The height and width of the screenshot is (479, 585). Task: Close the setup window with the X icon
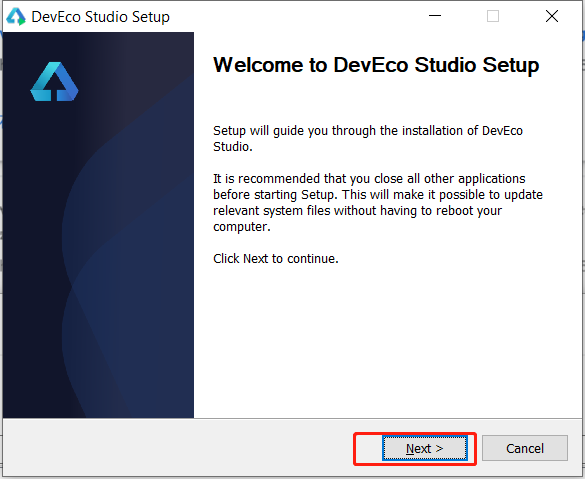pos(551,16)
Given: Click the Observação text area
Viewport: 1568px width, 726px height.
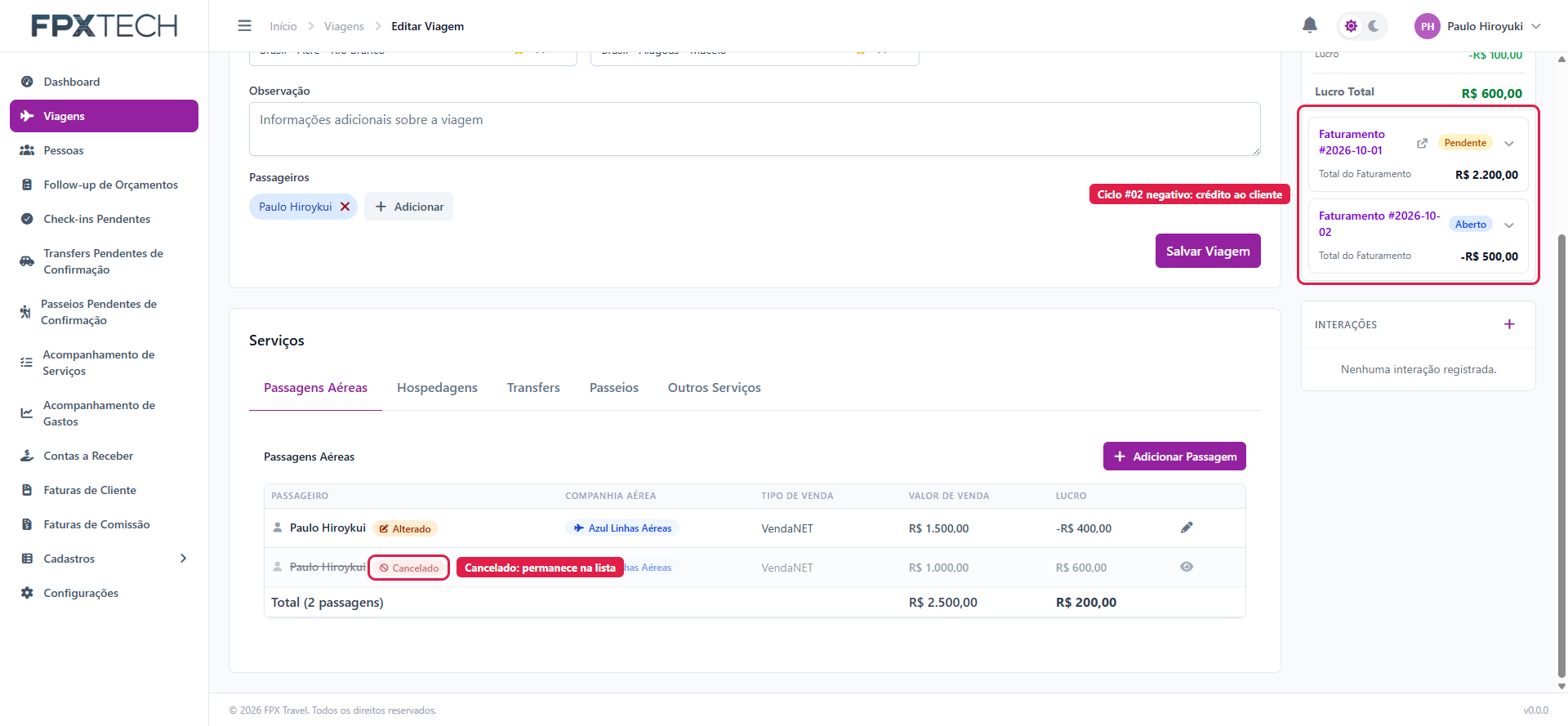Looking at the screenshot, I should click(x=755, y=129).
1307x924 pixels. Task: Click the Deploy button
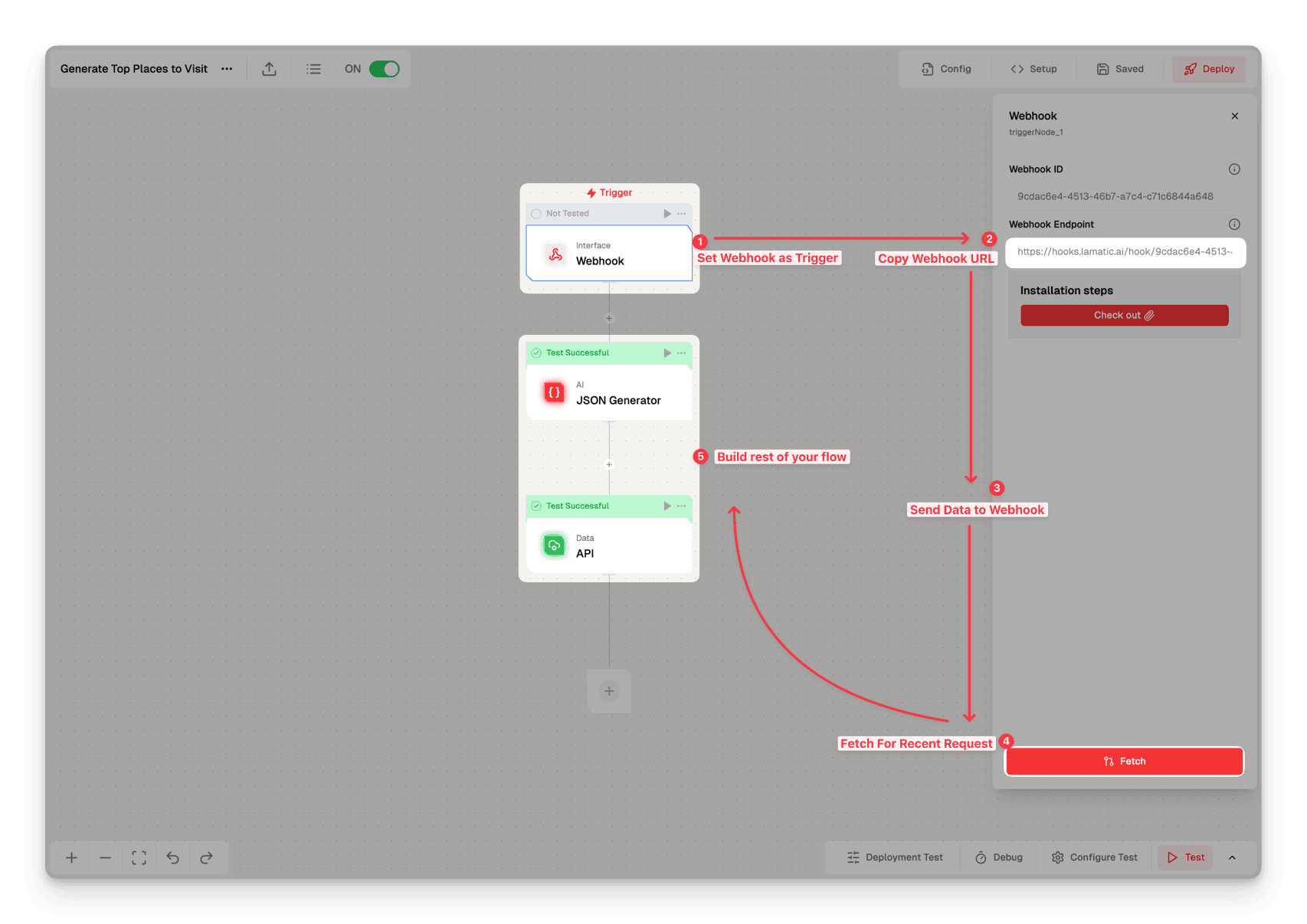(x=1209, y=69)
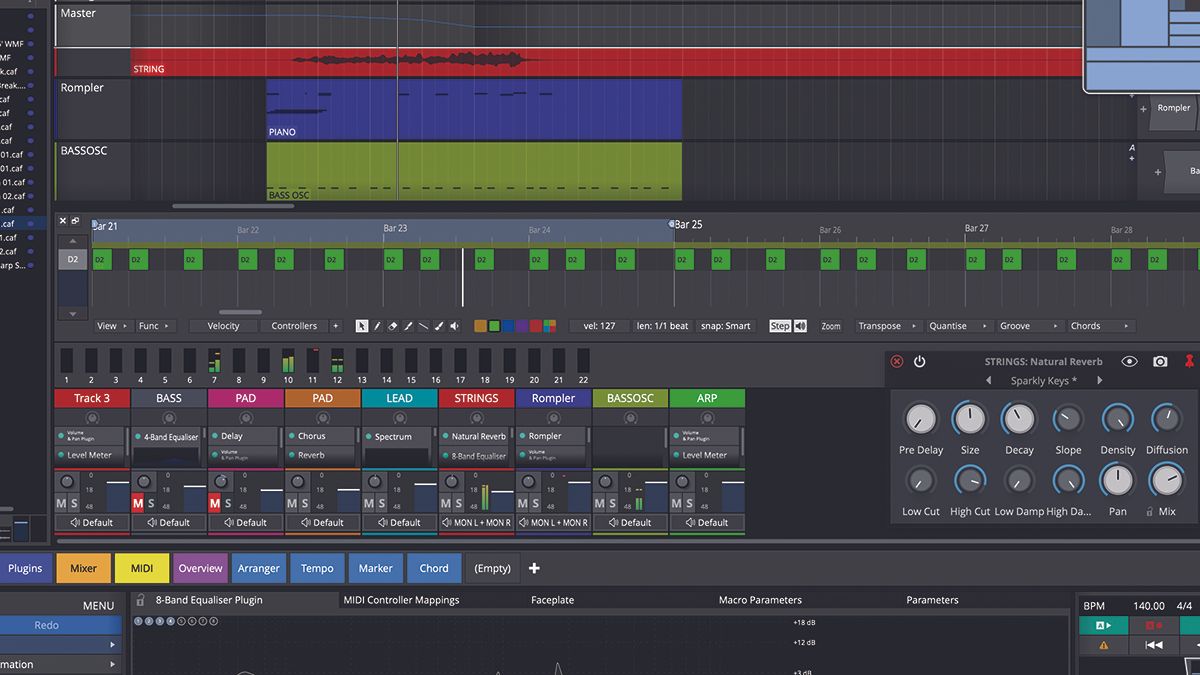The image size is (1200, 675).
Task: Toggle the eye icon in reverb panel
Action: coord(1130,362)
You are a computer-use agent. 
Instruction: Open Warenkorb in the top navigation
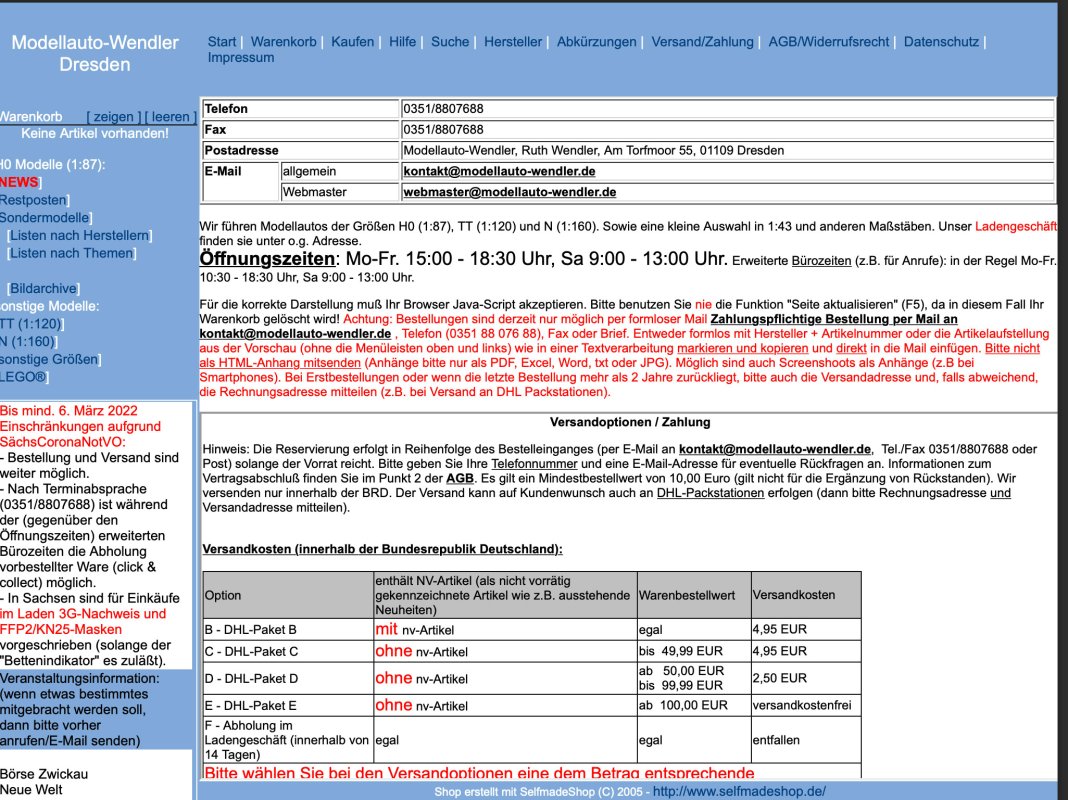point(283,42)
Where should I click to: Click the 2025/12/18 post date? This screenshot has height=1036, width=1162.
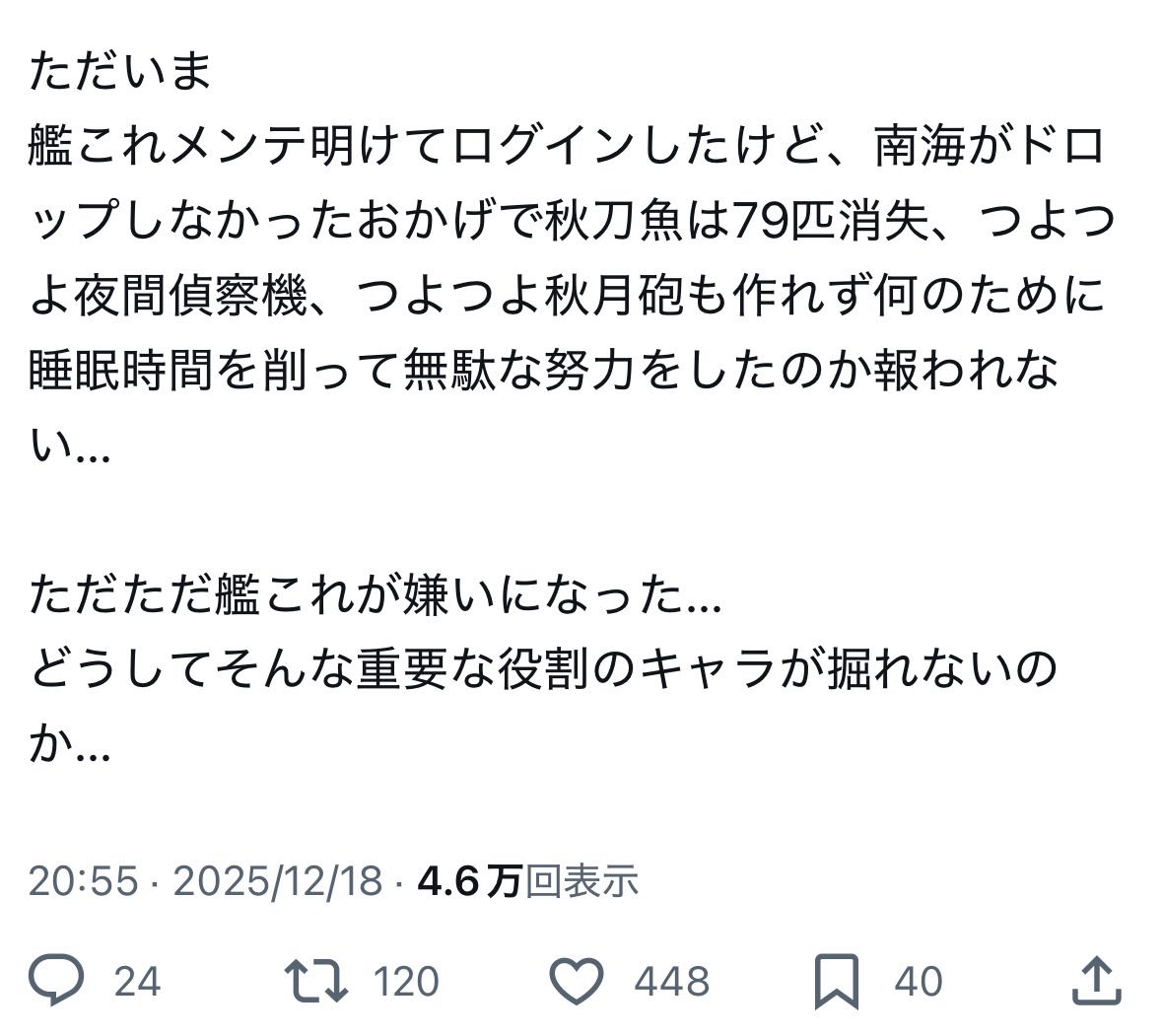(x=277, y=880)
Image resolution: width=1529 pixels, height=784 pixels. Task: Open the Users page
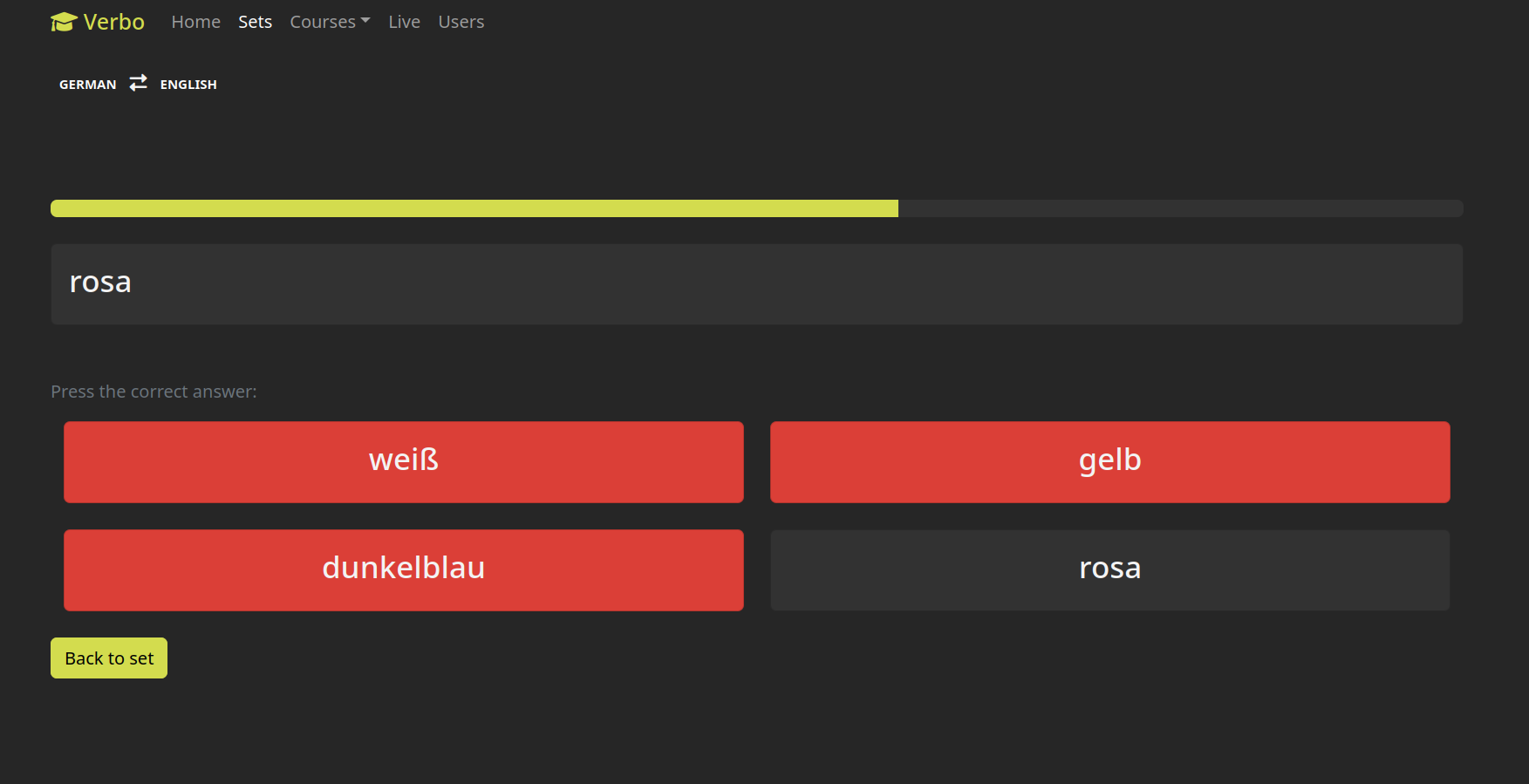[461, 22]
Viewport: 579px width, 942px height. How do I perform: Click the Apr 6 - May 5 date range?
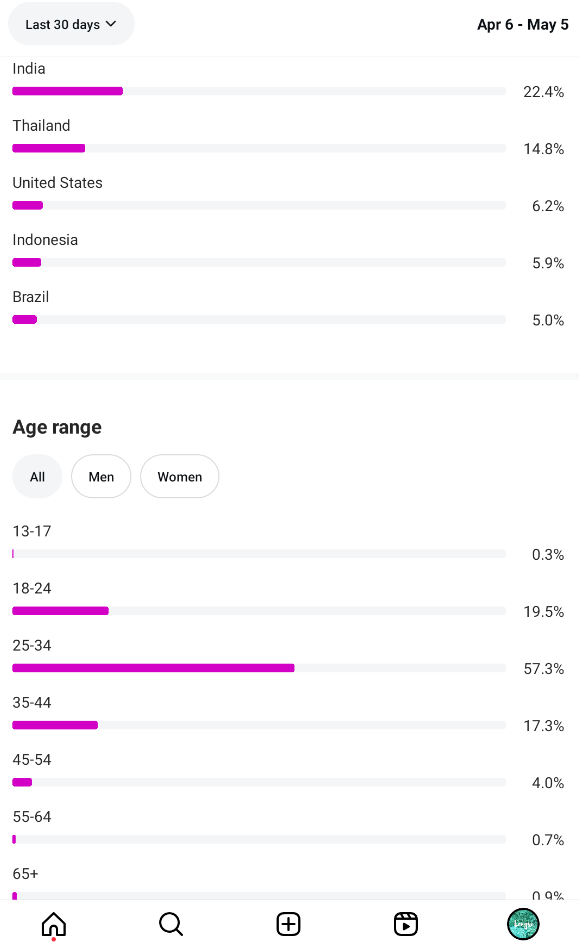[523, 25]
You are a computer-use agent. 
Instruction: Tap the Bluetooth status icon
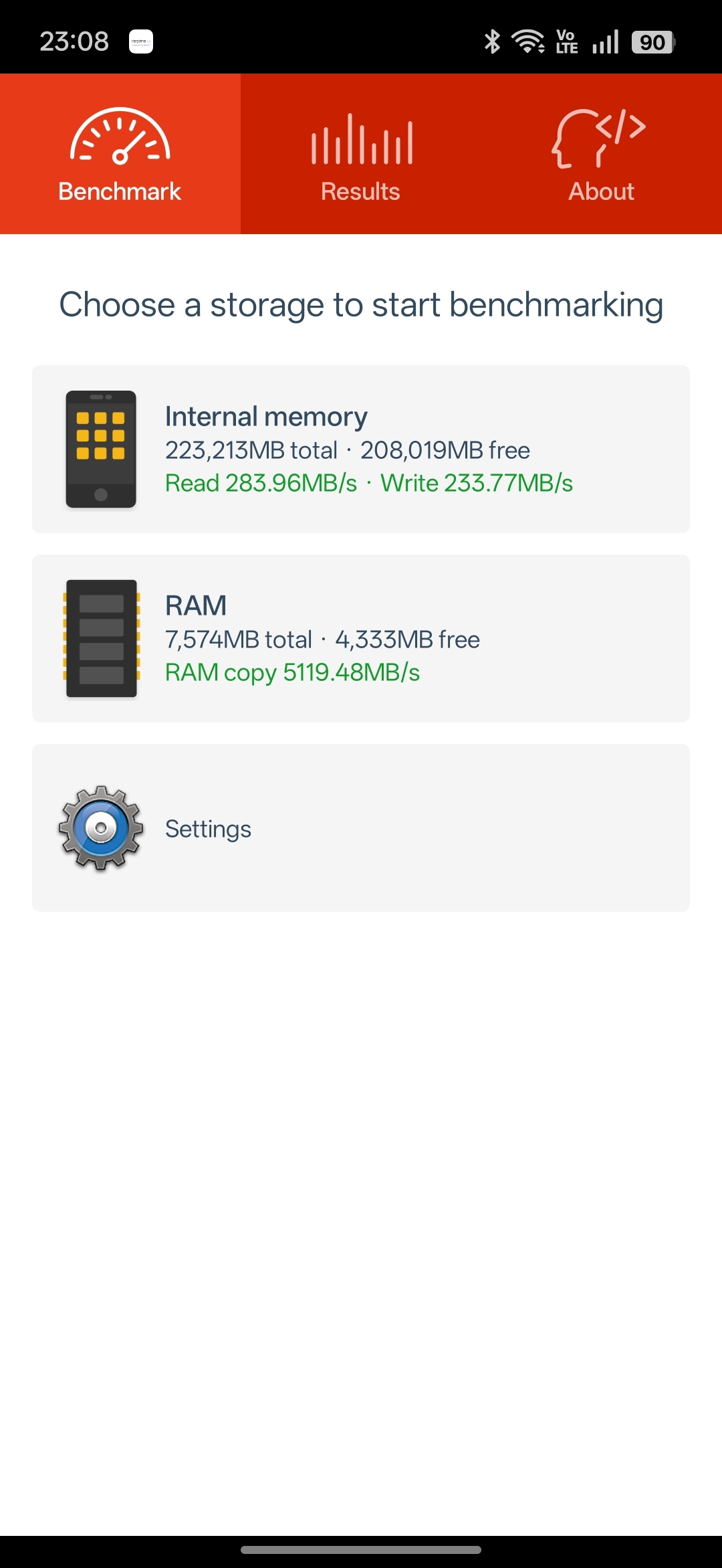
■ ■ ■
Exactly the lines from the one holding "1307x924 pixels. Task: Click" through the last line of the entries must be set down, with nothing added and no pictures.

1307x924 pixels. Task: Click the Deploy button
(x=1209, y=69)
The image size is (1200, 675).
Task: Toggle the eye icon in reverb panel
Action: coord(1130,362)
You are a computer-use agent. 
Instruction: Open Warenkorb in the top navigation
point(283,42)
Where should I click to: Click the 2025/12/18 post date? This screenshot has height=1036, width=1162.
(x=277, y=880)
Image resolution: width=1529 pixels, height=784 pixels. Task: Open the Users page
[461, 22]
Viewport: 579px width, 942px height. How do I perform: Click the Apr 6 - May 5 date range?
[523, 25]
You are a computer-use agent. 
Instruction: Tap the Bluetooth status icon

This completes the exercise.